*** Quoted passage ***

Gehenna, Tophet, and the Second Death

Is Gehenna Another Name for Hell?

The word Gehenna has a history as intriguing as it is obscure.  In the beginning of Israel’s history as a nation, when Joshua and Eleazar were dividing the land of Canaan among the tribes, there lived, or had lived, a man named Hinnom.  We know nothing about him, not even whether or not he was an Israelite. All we know is that he had at least one son. Just once, late in Israel’s history, “children of Hinnom” is mentioned (2Kgs. 23:10), but that could be a reference to Hinnom’s grand-descendants and not to sons and daughters; so, whether Hinnom sired more than one son remains a mystery.  The name of Hinnom’s son, or of any other relative, also is unknown.  The valley named for the son of Hinnom was at the base of the mountain upon which Jerusalem stood, to the south.

In the gospels, the valley was called Gehenna.  About seventy-five percent of the time when Jesus referred to the place of punishment for the wicked dead, the word he used was neither Sheol nor Hades.  It was instead the Hebrew word Gehenna, which is derived from the Old Testament name of the Valley of the Son of Hinnom.

It is significant that whenever Jesus mentioned people going into Gehenna, he always said they would be “cast into Gehenna”; he never says they would be cast down into Gehenna, as when he spoke of Hell (e.g., Mt. 11:23).  This is because Gehenna was Jesus’ term for the Lake of Fire, not Hell, and the Lake of Fire is not down, in the heart of the earth.  We learn from the book of Revelation that the Lake of Fire will continue forever, with tormented souls in it, but Jesus said this Heaven and earth, which includes the Hell beneath it, will be destroyed.  He described the fire in Gehenna as “eternal” (Mt. 18:8), adding that it is an “unquenchable fire” (Mk. 9:45).  These phrases cannot describe the fires of Hell, for Hell itself will be destroyed (Rev. 20:14).

Here are the eleven places where Jesus used the word Gehenna:

Matthew 5:22

“I say to you that everyone who is angry with his brother without cause will be liable to the Judgment, and whoever says to his brother, ‘Raca!’ will be accountable to the Council, and whoever says, ‘You fool!’ is in danger of fiery Gehenna.”

Matthew 5:29–30 ( = Matthew 18:9)

“If your right eye offends you, tear it out and cast it away from you!  It is better for you that one of your members perish, and not that your whole body be cast into Gehenna.  And if your right hand offends you, cut if off and cast it from you!  It is better for you that one of your members perish, and not that your whole body be cast into Gehenna.”

Mark 9:43–44 ( = vv. 45–46 and 47–48)

“And if your hand should offend you, cut it off! It is better for you to enter into life maimed than with two hands to go into Gehenna, into the unquenchable fire, where their worm[7] does not die, and the fire is not quenched.”

Matthew 10:28 ( = Luke 12:4–5)

“Do not be afraid of those who kill the body but cannot kill the soul; rather, fear Him who is able to destroy both soul and body in Gehenna.”

Matthew 23:15

“Woe to you, scribes and Pharisees! Hypocrites! You compass land and sea to make one convert, and when he is made, you make him twice as much a son of Gehenna as yourselves.”

***

**Written tasks**
• A. According to the Gehenna passage, where was the valley named for the son of Hinnom located?
• B. Please rewrite the paragraph of the Gehenna passage that begins "It is significant that whenever Jesus mentioned" as a bulleted list that keeps its main facts.
• C. Summarize the Gehenna passage in two sentences.

*** Information provided ***

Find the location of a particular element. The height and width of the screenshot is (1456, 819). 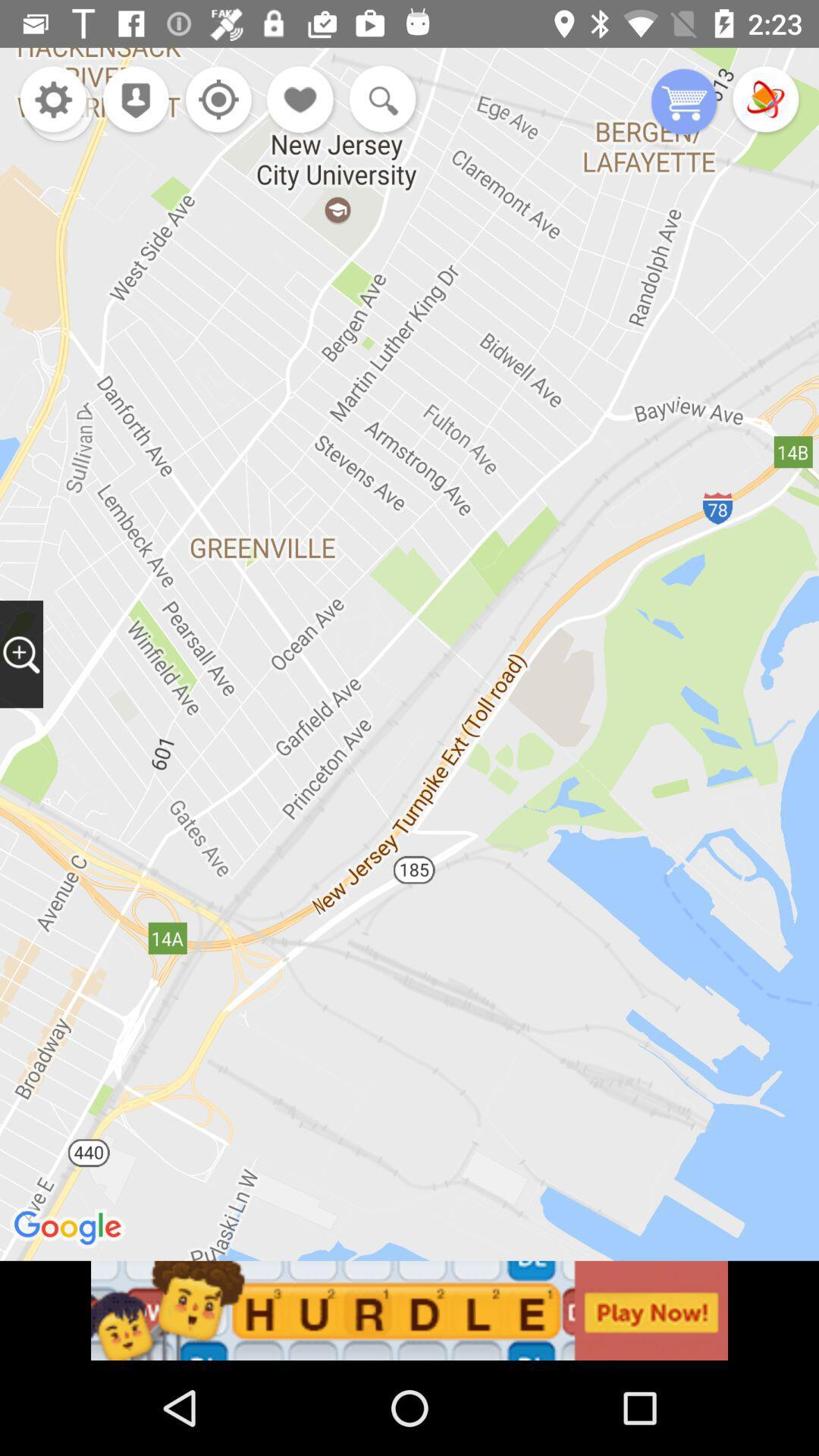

***

**Outputs in order**
• A. At the base of the mountain on which Jerusalem stood, to the south.

• B.
- Jesus always said people would be "cast into Gehenna," never cast down into it, as when he spoke of Hell (e.g., Mt. 11:23).
- This is because Gehenna was his term for the Lake of Fire, not Hell, and the Lake of Fire is not down in the heart of the earth.
- Revelation shows that the Lake of Fire will continue forever with tormented souls in it, but Jesus said this Heaven and earth, including the Hell beneath it, will be destroyed.
- Jesus described Gehenna's fire as "eternal" (Mt. 18:8) and "unquenchable" (Mk. 9:45).
- These phrases cannot describe Hell's fires, because Hell itself will be destroyed (Rev. 20:14).

• C. Gehenna, the word Jesus used about seventy-five percent of the time for the place of punishment for the wicked dead, comes from the Old Testament name of the Valley of the Son of Hinnom, which lay south of Jerusalem. The passage argues that Gehenna was Jesus' term for the eternal Lake of Fire rather than for Hell, which will be destroyed, and it lists the places where he used the word.